> Texte extrait
Publié le 2024-05-08 14:35:00. Une étude récente suggère que l’administration de corticostéroïdes pourrait améliorer les chances de survie des patients atteints de pneumonie sévère ou de syndrome de détresse respiratoire aiguë (SDRA), sans augmenter significativement le risque d’infections.
- Les corticostéroïdes pourraient réduire la mortalité à court terme en cas de pneumonie grave et de SDRA.
- Ils pourraient également diminuer le risque de choc secondaire chez les patients souffrant de pneumonie sévère.
- L’étude ne révèle pas d’augmentation significative des complications infectieuses liées à l’utilisation de corticostéroïdes.
Des chercheurs de l’Hôpital La Pitié Salpêtrière et de Sorbonne Université ont mené une analyse approfondie de données issues de 20 essais cliniques randomisés, impliquant un total de 3 459 participants. Leur objectif : évaluer l’impact de l’ajout de corticostéroïdes systémiques aux traitements standards pour les pneumonies sévères et les SDRA, en dehors des cas liés au COVID-19.
L’analyse s’est concentrée sur les études utilisant des doses de corticostéroïdes de 3 mg/kg ou moins par jour, administrées pendant une période maximale de 15 jours, et initiées dans les 7 jours suivant le diagnostic de pneumonie ou de SDRA. Les résultats indiquent que l’ajout de corticostéroïdes est susceptible de diminuer la mortalité à court terme dans ces situations critiques. Cependant, l’étude souligne que les données concernant l’impact à long terme sur la mortalité restent incertaines.

> Consignes
**A.** Pour chaque affirmation, dites si l'article sur les corticostéroïdes la confirme (oui ou non), puis citez les mots du texte qui le montrent.
(i) L'analyse repose sur des données venant de 20 essais cliniques randomisés.
(ii) Les cas de pneumonie liés au COVID-19 font partie de l'analyse.
(iii) L'effet des corticostéroïdes sur la mortalité à long terme est clairement établi.
**B.** Répondez brièvement à ces questions à l'aide de l'article sur les corticostéroïdes.
(i) Quel risque les corticostéroïdes pourraient-ils diminuer chez les patients souffrant de pneumonie sévère ?
(ii) Combien de participants les essais comptaient-ils au total ?
(iii) Pendant combien de jours au maximum les corticostéroïdes étaient-ils donnés dans les études retenues ?
**C.** Écrivez la suite de l'article sur les corticostéroïdes à partir de sa dernière phrase.
Les entrées ne servent pas pour ce travail.

> Entrées extraites
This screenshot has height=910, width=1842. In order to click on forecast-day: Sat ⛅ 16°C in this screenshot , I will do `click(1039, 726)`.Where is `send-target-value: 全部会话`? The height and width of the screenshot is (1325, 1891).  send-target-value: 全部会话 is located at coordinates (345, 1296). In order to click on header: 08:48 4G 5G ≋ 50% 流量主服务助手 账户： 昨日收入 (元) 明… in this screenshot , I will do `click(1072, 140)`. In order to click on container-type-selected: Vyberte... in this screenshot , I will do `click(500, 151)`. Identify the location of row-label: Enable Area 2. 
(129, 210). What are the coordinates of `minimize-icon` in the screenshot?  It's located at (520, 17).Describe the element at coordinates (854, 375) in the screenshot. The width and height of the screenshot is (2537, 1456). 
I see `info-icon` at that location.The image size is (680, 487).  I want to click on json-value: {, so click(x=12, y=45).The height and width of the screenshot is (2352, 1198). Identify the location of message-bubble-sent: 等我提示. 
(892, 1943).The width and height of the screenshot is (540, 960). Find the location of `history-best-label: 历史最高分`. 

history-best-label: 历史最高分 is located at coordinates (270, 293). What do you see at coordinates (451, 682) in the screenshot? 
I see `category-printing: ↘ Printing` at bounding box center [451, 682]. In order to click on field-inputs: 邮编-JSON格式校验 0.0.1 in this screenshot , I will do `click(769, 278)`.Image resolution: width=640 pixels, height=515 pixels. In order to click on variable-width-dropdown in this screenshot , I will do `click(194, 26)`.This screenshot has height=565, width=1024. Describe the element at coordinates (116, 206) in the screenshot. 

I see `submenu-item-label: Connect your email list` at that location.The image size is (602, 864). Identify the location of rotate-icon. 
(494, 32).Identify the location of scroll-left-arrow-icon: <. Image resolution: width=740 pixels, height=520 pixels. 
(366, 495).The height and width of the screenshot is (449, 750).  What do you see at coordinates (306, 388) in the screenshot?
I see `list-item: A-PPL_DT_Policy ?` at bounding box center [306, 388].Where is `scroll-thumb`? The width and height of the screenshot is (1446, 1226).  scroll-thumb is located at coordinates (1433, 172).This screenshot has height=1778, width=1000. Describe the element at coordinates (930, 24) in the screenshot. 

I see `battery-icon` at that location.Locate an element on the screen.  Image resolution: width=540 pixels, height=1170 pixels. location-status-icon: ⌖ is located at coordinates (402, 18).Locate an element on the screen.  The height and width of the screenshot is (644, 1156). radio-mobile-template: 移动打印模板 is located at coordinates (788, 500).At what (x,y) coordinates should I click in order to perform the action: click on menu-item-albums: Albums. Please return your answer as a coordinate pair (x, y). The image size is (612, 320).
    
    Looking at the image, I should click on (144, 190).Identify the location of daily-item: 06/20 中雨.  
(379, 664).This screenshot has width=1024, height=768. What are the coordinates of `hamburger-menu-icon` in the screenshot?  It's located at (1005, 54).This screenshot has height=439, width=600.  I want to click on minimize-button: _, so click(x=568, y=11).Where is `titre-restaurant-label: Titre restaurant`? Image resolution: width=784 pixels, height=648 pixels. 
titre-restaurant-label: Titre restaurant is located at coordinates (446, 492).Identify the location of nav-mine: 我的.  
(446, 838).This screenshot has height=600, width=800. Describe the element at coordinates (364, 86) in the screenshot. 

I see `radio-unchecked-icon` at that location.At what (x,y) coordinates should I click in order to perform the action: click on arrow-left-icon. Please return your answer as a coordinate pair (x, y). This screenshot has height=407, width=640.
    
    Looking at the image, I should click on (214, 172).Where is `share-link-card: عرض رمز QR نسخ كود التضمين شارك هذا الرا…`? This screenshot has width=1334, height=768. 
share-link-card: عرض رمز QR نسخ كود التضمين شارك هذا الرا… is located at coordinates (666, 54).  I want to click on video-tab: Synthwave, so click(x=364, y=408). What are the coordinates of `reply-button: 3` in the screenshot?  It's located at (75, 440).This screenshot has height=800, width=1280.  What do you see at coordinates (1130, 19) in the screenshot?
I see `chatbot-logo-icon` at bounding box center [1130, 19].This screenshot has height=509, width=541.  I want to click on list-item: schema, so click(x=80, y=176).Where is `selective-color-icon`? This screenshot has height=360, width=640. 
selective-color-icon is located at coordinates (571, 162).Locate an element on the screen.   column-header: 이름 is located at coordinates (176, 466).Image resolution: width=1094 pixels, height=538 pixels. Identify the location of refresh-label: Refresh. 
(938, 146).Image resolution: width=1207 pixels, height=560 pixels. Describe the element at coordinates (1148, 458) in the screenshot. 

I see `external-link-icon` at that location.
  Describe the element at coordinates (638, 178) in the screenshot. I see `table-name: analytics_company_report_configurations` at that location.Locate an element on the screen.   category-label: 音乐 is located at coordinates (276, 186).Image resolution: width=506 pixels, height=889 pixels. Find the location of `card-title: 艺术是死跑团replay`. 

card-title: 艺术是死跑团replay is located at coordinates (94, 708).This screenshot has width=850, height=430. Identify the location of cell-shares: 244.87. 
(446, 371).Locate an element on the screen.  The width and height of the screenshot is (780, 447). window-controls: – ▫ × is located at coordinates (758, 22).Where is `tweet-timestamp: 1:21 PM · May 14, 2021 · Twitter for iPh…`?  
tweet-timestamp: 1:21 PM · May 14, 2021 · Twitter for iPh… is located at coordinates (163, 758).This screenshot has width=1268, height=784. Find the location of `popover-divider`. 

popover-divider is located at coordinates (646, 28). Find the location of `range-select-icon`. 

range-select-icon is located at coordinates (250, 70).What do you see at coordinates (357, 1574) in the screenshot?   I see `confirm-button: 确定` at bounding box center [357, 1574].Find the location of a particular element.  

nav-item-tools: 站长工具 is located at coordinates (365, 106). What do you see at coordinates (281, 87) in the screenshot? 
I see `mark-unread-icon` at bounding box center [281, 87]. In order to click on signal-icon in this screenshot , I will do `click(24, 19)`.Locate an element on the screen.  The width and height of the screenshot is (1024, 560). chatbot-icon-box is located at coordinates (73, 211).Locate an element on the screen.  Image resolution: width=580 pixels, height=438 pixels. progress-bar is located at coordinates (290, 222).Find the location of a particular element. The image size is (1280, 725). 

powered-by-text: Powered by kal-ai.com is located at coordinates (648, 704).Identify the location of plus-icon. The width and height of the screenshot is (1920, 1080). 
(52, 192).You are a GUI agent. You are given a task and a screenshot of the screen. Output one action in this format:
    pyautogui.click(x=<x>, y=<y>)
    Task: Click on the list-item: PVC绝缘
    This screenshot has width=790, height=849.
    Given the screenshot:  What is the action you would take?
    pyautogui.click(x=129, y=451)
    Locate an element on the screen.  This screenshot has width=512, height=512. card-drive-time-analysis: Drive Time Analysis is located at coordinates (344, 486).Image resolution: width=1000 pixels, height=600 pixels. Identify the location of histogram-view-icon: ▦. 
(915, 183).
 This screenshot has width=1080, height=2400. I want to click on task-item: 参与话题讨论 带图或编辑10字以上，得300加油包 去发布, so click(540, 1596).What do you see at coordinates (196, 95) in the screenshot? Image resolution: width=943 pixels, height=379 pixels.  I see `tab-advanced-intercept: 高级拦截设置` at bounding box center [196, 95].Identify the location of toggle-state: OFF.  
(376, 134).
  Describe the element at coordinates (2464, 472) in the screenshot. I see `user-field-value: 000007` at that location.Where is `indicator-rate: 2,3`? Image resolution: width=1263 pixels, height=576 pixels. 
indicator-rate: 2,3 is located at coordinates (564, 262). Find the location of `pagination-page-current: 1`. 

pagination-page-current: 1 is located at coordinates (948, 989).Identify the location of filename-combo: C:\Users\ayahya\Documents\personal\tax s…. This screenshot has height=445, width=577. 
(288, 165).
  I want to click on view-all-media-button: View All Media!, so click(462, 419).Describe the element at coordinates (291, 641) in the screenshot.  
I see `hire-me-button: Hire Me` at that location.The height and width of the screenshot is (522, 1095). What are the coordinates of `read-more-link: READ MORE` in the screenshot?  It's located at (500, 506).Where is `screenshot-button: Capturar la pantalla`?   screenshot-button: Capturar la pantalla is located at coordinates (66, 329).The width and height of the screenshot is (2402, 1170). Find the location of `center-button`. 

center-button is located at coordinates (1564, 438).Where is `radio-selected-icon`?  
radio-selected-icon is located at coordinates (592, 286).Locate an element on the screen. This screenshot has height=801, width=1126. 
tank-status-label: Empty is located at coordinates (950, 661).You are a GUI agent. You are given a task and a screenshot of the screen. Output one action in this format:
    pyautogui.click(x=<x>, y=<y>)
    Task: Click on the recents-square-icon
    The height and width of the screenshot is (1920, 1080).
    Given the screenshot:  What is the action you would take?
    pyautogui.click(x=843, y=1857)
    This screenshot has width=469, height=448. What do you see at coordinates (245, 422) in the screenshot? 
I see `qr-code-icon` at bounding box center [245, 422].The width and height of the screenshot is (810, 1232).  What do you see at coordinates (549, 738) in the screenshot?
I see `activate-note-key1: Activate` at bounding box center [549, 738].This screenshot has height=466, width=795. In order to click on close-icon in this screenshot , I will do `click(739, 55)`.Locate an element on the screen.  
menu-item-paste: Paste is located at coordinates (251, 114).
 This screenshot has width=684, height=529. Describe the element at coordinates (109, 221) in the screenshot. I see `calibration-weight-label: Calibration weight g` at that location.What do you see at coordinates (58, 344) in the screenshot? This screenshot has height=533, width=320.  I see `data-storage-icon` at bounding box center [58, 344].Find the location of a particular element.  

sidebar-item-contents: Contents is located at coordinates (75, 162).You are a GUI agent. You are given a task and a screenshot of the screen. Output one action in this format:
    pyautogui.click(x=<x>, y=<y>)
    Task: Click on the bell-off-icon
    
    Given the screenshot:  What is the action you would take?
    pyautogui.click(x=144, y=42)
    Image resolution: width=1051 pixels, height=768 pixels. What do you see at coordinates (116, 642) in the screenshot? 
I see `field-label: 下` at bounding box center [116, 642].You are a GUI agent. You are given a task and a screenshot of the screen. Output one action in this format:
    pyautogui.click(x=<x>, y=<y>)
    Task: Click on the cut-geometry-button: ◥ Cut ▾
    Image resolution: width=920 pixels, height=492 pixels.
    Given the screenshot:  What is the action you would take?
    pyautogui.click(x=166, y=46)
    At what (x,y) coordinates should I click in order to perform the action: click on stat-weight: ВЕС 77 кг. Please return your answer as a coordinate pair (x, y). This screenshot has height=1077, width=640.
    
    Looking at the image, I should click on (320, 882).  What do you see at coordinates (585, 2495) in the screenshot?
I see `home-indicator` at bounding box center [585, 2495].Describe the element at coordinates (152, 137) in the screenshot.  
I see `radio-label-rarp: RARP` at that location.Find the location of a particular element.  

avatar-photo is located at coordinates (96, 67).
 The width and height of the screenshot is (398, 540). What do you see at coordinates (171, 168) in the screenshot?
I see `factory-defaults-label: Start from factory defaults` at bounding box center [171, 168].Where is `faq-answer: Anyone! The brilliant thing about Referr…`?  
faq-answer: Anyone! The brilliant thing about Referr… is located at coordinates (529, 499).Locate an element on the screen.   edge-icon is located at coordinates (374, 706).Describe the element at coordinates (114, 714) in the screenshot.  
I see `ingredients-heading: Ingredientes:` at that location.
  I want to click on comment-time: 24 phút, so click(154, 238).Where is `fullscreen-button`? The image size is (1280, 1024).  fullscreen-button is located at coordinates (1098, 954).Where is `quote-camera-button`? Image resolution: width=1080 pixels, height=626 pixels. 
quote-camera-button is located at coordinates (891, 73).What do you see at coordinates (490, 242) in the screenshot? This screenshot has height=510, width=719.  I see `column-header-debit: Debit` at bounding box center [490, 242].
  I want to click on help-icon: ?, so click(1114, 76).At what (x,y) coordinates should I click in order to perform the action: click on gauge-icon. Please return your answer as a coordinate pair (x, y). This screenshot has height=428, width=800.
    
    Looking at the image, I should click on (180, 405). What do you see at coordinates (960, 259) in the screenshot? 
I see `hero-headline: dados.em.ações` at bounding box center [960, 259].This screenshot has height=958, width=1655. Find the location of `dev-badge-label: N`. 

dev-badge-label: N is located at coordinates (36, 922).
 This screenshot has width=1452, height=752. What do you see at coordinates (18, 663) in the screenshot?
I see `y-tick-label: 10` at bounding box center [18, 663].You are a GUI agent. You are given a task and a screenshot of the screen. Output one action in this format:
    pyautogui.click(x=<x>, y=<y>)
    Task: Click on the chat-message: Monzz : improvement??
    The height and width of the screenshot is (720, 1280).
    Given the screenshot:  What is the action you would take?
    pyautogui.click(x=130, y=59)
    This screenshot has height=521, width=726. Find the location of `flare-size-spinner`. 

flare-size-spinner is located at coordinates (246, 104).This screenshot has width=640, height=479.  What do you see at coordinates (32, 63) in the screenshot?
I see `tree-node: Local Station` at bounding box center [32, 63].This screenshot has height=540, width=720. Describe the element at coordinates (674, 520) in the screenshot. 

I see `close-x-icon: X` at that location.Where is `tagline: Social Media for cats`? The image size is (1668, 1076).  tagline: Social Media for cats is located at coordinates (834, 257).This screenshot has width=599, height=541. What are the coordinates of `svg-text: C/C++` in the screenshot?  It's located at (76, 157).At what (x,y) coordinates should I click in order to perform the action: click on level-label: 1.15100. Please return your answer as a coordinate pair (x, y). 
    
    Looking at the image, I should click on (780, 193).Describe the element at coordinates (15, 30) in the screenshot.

> Réponses
**A.**
(i) Oui : « données issues de 20 essais cliniques randomisés »
(ii) Non : « en dehors des cas liés au COVID-19 »
(iii) Non : « les données concernant l’impact à long terme sur la mortalité restent incertaines »

**B.**
(i) Le risque de choc secondaire.
(ii) 3 459 participants.
(iii) 15 jours.

**C.**
En ce qui concerne les complications, les corticostéroïdes semblent réduire le risque de choc secondaire en cas de pneumonie grave. Ils n’ont en revanche que peu d’effet sur l’apparition d’infections nosocomiales ou de pneumonies secondaires, que ce soit dans le contexte d’une pneumonie grave ou d’un SDRA. L’étude relève également une incertitude importante quant à l’influence des corticostéroïdes sur les infections liées aux cathéters.
Un point important soulevé par cette recherche est l’absence de preuve d’une augmentation des complications infectieuses liées à l’utilisation de corticostéroïdes. Cette observation est cruciale, car la crainte d’accroître les infections était l’une des principales réserves concernant l’emploi de ces médicaments dans le traitement des pneumonies non liées au COVID-19.
Les résultats de cette étude sont publiés dans la revue Annales de médecine interne.